# [KUTIPAN TEKS]
===============

- Sejak bahan bakar minyak (BBM) jenis BB Tertentu (BBT) atau solar yang mendapatkan subsidi dari pemerintah mengalami kenaikan pada 2022, nelayan skala kecil dan tradisional secara perlahan mulai mendapatkan tambahan masalah
- Selain harga yang membengkak dari Rp5.150 per liter menjadi Rp6.800 per liter, nelayan juga masih menemui kesulitan untuk mengakses BBM bersubsidi. Padahal, mereka biasa menghabiskan antara 5 hingga 30 liter untuk sekali melaut
- Kenaikan harga yang membuat nelayan harus merogoh kocek lebih dalam hingga mencapai kisaran Rp2 juta per bulan itu, mengharuskan mereka untuk bersiasat dengan mengurangi intensitas menangkap ikan hingga lima kali
- Kementerian Kelautan dan Perikanan (KKP) terus berusaha mencari solusi yang tepat untuk mengatasi kesulitan akses BBM bersubsidi bagi nelayan. Salah satunya, bekerja sama dengan pihak swasta untuk membangun Stasiun Pengisian Bahan Bakar Umum Nelayan (SPBUN)

===============

# [CUPLIKAN DATA]
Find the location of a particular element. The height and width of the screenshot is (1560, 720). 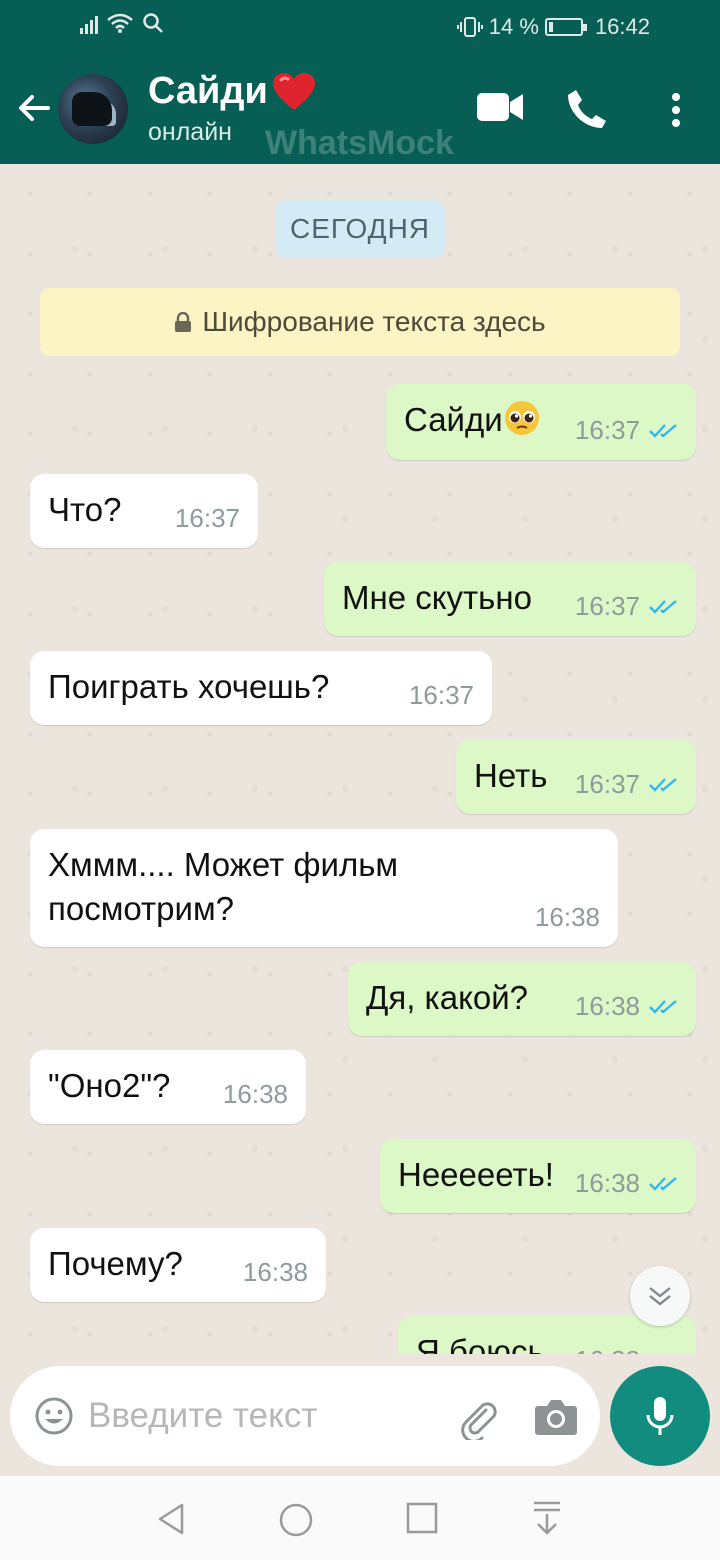

more-options-icon is located at coordinates (676, 110).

===============

# [LATIHAN SOAL]
a - Dalam kutipan tentang BBM bersubsidi bagi nelayan, berapa harga solar bersubsidi per liter setelah naik?
b - Teruskan kutipan tentang BBM bersubsidi bagi nelayan mulai setelah kalimat terakhirnya.

# [KUNCI JAWABAN]
a - Rp6.800 per liter.

b -
Bahan bakar minyak (BBM) masih menjadi elemen utama untuk menangkap ikan oleh para nelayan. Mereka biasa menggunakan BBM jenis Bahan Bakar Tertentu (BBT) atau solar untuk kelancaran aktivitas di atas perahu selama di laut. Bahkan, sekitar 65% biaya produksi berasan dari komponen ini.
Sayangnya, tidak semua nelayan bisa membeli solar dengan mudah. Terutama, nelayan kecil atau tradisional. Berdasar data Kementerian Kelautan dan Perikanan (KKP), jumlah nelayan tradisional pada 2022 mencapai 2.401.540 orang, angka itu setara dengan 85% nelayan Indonesia. Itulah mengapa, setiap kenaikan harga BBM akan berdampak terhadap nasib nelayan.
Destructive Fishing Watch (DFW) Indonesia mengatakan, nelayan kecil menjadi salah satu pihak paling terdampak tatkala harga BBM naik. Pada 2022 misal, ketika harga BBM naik, Nilai Tukar Nelayan (NTN) menurun. Situasi itu berlangsung hingga saat ini.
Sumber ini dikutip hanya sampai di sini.